**PROBLEM DETAILS**
Express the listing below as a Markdown table with the columns Row and Line. Give each row a number, put one line of text in each row, and leave out the blank lines.

◆ ◆ ◆ ◆ ◆

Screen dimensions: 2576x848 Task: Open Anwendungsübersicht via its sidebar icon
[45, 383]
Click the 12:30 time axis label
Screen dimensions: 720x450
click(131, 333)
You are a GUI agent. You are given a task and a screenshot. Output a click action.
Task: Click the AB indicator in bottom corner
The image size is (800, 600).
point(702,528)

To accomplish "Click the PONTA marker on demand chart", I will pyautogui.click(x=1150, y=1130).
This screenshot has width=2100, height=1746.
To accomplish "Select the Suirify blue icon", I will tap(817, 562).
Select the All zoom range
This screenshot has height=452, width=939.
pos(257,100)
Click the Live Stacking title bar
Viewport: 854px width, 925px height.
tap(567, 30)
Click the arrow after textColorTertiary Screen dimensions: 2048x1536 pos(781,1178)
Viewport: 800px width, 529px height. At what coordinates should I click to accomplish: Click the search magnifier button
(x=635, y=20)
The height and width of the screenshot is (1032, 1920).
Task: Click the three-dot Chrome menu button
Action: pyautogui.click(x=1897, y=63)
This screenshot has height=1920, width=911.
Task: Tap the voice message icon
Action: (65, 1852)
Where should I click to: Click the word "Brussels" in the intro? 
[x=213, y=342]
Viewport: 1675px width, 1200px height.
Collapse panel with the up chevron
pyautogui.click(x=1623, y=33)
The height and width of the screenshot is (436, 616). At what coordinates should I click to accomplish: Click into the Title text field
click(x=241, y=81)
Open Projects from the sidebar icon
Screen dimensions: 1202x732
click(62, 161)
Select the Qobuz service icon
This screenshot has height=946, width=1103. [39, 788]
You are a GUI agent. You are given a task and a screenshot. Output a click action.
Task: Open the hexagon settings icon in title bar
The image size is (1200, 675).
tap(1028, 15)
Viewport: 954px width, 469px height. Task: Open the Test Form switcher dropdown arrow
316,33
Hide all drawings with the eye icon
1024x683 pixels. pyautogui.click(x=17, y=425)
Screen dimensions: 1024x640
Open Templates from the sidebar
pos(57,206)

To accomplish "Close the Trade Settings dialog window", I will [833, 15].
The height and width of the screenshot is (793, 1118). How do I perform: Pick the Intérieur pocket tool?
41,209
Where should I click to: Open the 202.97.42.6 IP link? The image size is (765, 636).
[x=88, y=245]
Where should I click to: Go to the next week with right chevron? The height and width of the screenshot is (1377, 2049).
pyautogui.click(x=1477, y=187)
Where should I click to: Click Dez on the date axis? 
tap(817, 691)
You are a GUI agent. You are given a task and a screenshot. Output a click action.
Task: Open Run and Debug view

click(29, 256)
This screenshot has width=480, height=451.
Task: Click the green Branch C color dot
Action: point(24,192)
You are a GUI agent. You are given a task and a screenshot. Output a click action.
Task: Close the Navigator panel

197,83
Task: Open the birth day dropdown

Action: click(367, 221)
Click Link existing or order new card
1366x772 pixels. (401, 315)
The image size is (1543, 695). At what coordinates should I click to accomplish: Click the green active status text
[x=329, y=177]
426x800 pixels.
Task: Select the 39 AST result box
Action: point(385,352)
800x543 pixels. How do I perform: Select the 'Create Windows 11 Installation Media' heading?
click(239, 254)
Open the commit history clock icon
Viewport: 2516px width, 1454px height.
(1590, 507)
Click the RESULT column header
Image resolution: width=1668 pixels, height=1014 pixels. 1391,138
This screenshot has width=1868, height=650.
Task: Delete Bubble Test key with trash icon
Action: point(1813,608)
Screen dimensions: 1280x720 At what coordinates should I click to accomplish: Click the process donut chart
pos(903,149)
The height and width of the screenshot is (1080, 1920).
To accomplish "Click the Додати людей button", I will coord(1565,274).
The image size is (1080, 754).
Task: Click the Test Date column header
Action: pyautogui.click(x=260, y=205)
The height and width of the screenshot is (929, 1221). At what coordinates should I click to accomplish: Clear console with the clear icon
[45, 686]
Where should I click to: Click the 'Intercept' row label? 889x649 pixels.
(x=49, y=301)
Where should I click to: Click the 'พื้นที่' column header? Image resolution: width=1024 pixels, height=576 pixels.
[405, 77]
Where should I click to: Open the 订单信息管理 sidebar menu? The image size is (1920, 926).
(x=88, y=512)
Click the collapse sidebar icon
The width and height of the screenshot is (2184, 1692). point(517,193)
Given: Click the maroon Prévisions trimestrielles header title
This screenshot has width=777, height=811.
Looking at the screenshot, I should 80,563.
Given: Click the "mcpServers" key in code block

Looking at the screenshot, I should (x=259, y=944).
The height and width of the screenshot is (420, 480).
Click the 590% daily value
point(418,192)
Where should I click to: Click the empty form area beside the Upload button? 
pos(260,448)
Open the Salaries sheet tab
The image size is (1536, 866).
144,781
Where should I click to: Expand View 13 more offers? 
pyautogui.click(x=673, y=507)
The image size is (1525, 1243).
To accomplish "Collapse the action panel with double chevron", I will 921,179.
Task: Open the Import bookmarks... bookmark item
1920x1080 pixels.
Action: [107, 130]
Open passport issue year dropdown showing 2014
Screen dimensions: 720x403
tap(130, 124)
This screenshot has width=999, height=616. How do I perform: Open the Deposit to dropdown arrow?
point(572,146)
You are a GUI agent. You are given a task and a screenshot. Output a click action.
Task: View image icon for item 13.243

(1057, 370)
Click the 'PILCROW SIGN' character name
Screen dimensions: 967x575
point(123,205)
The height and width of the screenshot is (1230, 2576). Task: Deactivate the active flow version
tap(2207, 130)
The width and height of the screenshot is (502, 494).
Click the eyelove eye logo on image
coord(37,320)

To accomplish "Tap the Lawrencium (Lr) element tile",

◆ ◆ ◆ ◆ ◆

**ANSWER TO THIS EXERCISE**
| Row | Line |
|---|---|
| 1 | Screen dimensions: 2576x848 Task: Open Anwendungsübersicht via its sidebar icon |
| 2 | [45, 383] |
| 3 | Click the 12:30 time axis label |
| 4 | Screen dimensions: 720x450 |
| 5 | click(131, 333) |
| 6 | You are a GUI agent. You are given a task and a screenshot. Output a click action. |
| 7 | Task: Click the AB indicator in bottom corner |
| 8 | The image size is (800, 600). |
| 9 | point(702,528) |
| 10 | To accomplish "Click the PONTA marker on demand chart", I will pyautogui.click(x=1150, y=1130). |
| 11 | This screenshot has width=2100, height=1746. |
| 12 | To accomplish "Select the Suirify blue icon", I will tap(817, 562). |
| 13 | Select the All zoom range |
| 14 | This screenshot has height=452, width=939. |
| 15 | pos(257,100) |
| 16 | Click the Live Stacking title bar |
| 17 | Viewport: 854px width, 925px height. |
| 18 | tap(567, 30) |
| 19 | Click the arrow after textColorTertiary Screen dimensions: 2048x1536 pos(781,1178) |
| 20 | Viewport: 800px width, 529px height. At what coordinates should I click to accomplish: Click the search magnifier button |
| 21 | (x=635, y=20) |
| 22 | The height and width of the screenshot is (1032, 1920). |
| 23 | Task: Click the three-dot Chrome menu button |
| 24 | Action: pyautogui.click(x=1897, y=63) |
| 25 | This screenshot has height=1920, width=911. |
| 26 | Task: Tap the voice message icon |
| 27 | Action: (65, 1852) |
| 28 | Where should I click to: Click the word "Brussels" in the intro?  |
| 29 | [x=213, y=342] |
| 30 | Viewport: 1675px width, 1200px height. |
| 31 | Collapse panel with the up chevron |
| 32 | pyautogui.click(x=1623, y=33) |
| 33 | The height and width of the screenshot is (436, 616). At what coordinates should I click to accomplish: Click into the Title text field |
| 34 | click(x=241, y=81) |
| 35 | Open Projects from the sidebar icon |
| 36 | Screen dimensions: 1202x732 |
| 37 | click(62, 161) |
| 38 | Select the Qobuz service icon |
| 39 | This screenshot has height=946, width=1103. [39, 788] |
| 40 | You are a GUI agent. You are given a task and a screenshot. Output a click action. |
| 41 | Task: Open the hexagon settings icon in title bar |
| 42 | The image size is (1200, 675). |
| 43 | tap(1028, 15) |
| 44 | Viewport: 954px width, 469px height. Task: Open the Test Form switcher dropdown arrow |
| 45 | 316,33 |
| 46 | Hide all drawings with the eye icon |
| 47 | 1024x683 pixels. pyautogui.click(x=17, y=425) |
| 48 | Screen dimensions: 1024x640 |
| 49 | Open Templates from the sidebar |
| 50 | pos(57,206) |
| 51 | To accomplish "Close the Trade Settings dialog window", I will [833, 15]. |
| 52 | The height and width of the screenshot is (793, 1118). How do I perform: Pick the Intérieur pocket tool? |
| 53 | 41,209 |
| 54 | Where should I click to: Open the 202.97.42.6 IP link? The image size is (765, 636). |
| 55 | [x=88, y=245] |
| 56 | Where should I click to: Go to the next week with right chevron? The height and width of the screenshot is (1377, 2049). |
| 57 | pyautogui.click(x=1477, y=187) |
| 58 | Where should I click to: Click Dez on the date axis?  |
| 59 | tap(817, 691) |
| 60 | You are a GUI agent. You are given a task and a screenshot. Output a click action. |
| 61 | Task: Open Run and Debug view |
| 62 | click(29, 256) |
| 63 | This screenshot has width=480, height=451. |
| 64 | Task: Click the green Branch C color dot |
| 65 | Action: point(24,192) |
| 66 | You are a GUI agent. You are given a task and a screenshot. Output a click action. |
| 67 | Task: Close the Navigator panel |
| 68 | 197,83 |
| 69 | Task: Open the birth day dropdown |
| 70 | Action: click(367, 221) |
| 71 | Click Link existing or order new card |
| 72 | 1366x772 pixels. (401, 315) |
| 73 | The image size is (1543, 695). At what coordinates should I click to accomplish: Click the green active status text |
| 74 | [x=329, y=177] |
| 75 | 426x800 pixels. |
| 76 | Task: Select the 39 AST result box |
| 77 | Action: point(385,352) |
| 78 | 800x543 pixels. How do I perform: Select the 'Create Windows 11 Installation Media' heading? |
| 79 | click(239, 254) |
| 80 | Open the commit history clock icon |
| 81 | Viewport: 2516px width, 1454px height. |
| 82 | (1590, 507) |
| 83 | Click the RESULT column header |
| 84 | Image resolution: width=1668 pixels, height=1014 pixels. 1391,138 |
| 85 | This screenshot has width=1868, height=650. |
| 86 | Task: Delete Bubble Test key with trash icon |
| 87 | Action: point(1813,608) |
| 88 | Screen dimensions: 1280x720 At what coordinates should I click to accomplish: Click the process donut chart |
| 89 | pos(903,149) |
| 90 | The height and width of the screenshot is (1080, 1920). |
| 91 | To accomplish "Click the Додати людей button", I will coord(1565,274). |
| 92 | The image size is (1080, 754). |
| 93 | Task: Click the Test Date column header |
| 94 | Action: pyautogui.click(x=260, y=205) |
| 95 | The height and width of the screenshot is (929, 1221). At what coordinates should I click to accomplish: Clear console with the clear icon |
| 96 | [45, 686] |
| 97 | Where should I click to: Click the 'Intercept' row label? 889x649 pixels. |
| 98 | (x=49, y=301) |
| 99 | Where should I click to: Click the 'พื้นที่' column header? Image resolution: width=1024 pixels, height=576 pixels. |
| 100 | [405, 77] |
| 101 | Where should I click to: Open the 订单信息管理 sidebar menu? The image size is (1920, 926). |
| 102 | (x=88, y=512) |
| 103 | Click the collapse sidebar icon |
| 104 | The width and height of the screenshot is (2184, 1692). point(517,193) |
| 105 | Given: Click the maroon Prévisions trimestrielles header title |
| 106 | This screenshot has width=777, height=811. |
| 107 | Looking at the screenshot, I should 80,563. |
| 108 | Given: Click the "mcpServers" key in code block |
| 109 | Looking at the screenshot, I should (x=259, y=944). |
| 110 | The height and width of the screenshot is (420, 480). |
| 111 | Click the 590% daily value |
| 112 | point(418,192) |
| 113 | Where should I click to: Click the empty form area beside the Upload button?  |
| 114 | pos(260,448) |
| 115 | Open the Salaries sheet tab |
| 116 | The image size is (1536, 866). |
| 117 | 144,781 |
| 118 | Where should I click to: Expand View 13 more offers?  |
| 119 | pyautogui.click(x=673, y=507) |
| 120 | The image size is (1525, 1243). |
| 121 | To accomplish "Collapse the action panel with double chevron", I will 921,179. |
| 122 | Task: Open the Import bookmarks... bookmark item |
| 123 | 1920x1080 pixels. |
| 124 | Action: [107, 130] |
| 125 | Open passport issue year dropdown showing 2014 |
| 126 | Screen dimensions: 720x403 |
| 127 | tap(130, 124) |
| 128 | This screenshot has width=999, height=616. How do I perform: Open the Deposit to dropdown arrow? |
| 129 | point(572,146) |
| 130 | You are a GUI agent. You are given a task and a screenshot. Output a click action. |
| 131 | Task: View image icon for item 13.243 |
| 132 | (1057, 370) |
| 133 | Click the 'PILCROW SIGN' character name |
| 134 | Screen dimensions: 967x575 |
| 135 | point(123,205) |
| 136 | The height and width of the screenshot is (1230, 2576). Task: Deactivate the active flow version |
| 137 | tap(2207, 130) |
| 138 | The width and height of the screenshot is (502, 494). |
| 139 | Click the eyelove eye logo on image |
| 140 | coord(37,320) |
| 141 | To accomplish "Tap the Lawrencium (Lr) element tile", |